# Exercise prompt
When every entry has been read, print each one back exactly.

# Data shown
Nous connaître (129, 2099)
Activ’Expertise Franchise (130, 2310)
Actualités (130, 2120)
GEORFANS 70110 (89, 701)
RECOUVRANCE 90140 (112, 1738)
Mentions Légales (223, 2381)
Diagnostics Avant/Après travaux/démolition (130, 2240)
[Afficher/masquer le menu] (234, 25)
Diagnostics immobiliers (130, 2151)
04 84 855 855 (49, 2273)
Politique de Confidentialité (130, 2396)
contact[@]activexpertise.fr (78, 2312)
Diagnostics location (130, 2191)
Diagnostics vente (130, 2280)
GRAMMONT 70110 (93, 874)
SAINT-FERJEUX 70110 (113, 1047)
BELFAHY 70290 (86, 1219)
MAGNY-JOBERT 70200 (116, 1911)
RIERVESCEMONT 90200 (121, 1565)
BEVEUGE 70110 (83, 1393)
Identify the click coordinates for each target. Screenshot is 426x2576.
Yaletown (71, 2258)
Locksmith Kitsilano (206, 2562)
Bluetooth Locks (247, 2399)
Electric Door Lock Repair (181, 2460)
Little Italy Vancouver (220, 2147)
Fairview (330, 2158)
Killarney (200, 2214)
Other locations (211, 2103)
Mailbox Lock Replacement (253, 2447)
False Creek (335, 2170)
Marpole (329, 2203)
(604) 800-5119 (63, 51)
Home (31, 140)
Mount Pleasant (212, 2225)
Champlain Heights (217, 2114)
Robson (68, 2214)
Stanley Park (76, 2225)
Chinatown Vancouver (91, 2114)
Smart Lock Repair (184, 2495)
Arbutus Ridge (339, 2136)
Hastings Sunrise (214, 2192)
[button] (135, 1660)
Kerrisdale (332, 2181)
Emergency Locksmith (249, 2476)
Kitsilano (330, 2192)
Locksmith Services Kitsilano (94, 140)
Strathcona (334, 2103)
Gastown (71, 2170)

# Task output
Nous connaître (129, 2099)
Activ’Expertise Franchise (130, 2310)
Actualités (130, 2120)
GEORFANS 70110 (89, 701)
RECOUVRANCE 90140 (112, 1738)
Mentions Légales (223, 2381)
Diagnostics Avant/Après travaux/démolition (130, 2240)
[Afficher/masquer le menu] (234, 25)
Diagnostics immobiliers (130, 2151)
04 84 855 855 (49, 2273)
Politique de Confidentialité (130, 2396)
contact[@]activexpertise.fr (78, 2312)
Diagnostics location (130, 2191)
Diagnostics vente (130, 2280)
GRAMMONT 70110 (93, 874)
SAINT-FERJEUX 70110 (113, 1047)
BELFAHY 70290 (86, 1219)
MAGNY-JOBERT 70200 (116, 1911)
RIERVESCEMONT 90200 (121, 1565)
BEVEUGE 70110 (83, 1393)
Identify the click coordinates for each target. Screenshot is 426x2576.
Yaletown (71, 2258)
Locksmith Kitsilano (206, 2562)
Bluetooth Locks (247, 2399)
Electric Door Lock Repair (181, 2460)
Little Italy Vancouver (220, 2147)
Fairview (330, 2158)
Killarney (200, 2214)
Other locations (211, 2103)
Mailbox Lock Replacement (253, 2447)
False Creek (335, 2170)
Marpole (329, 2203)
(604) 800-5119 (63, 51)
Home (31, 140)
Mount Pleasant (212, 2225)
Champlain Heights (217, 2114)
Robson (68, 2214)
Stanley Park (76, 2225)
Chinatown Vancouver (91, 2114)
Smart Lock Repair (184, 2495)
Arbutus Ridge (339, 2136)
Hastings Sunrise (214, 2192)
[button] (135, 1660)
Kerrisdale (332, 2181)
Emergency Locksmith (249, 2476)
Kitsilano (330, 2192)
Locksmith Services Kitsilano (94, 140)
Strathcona (334, 2103)
Gastown (71, 2170)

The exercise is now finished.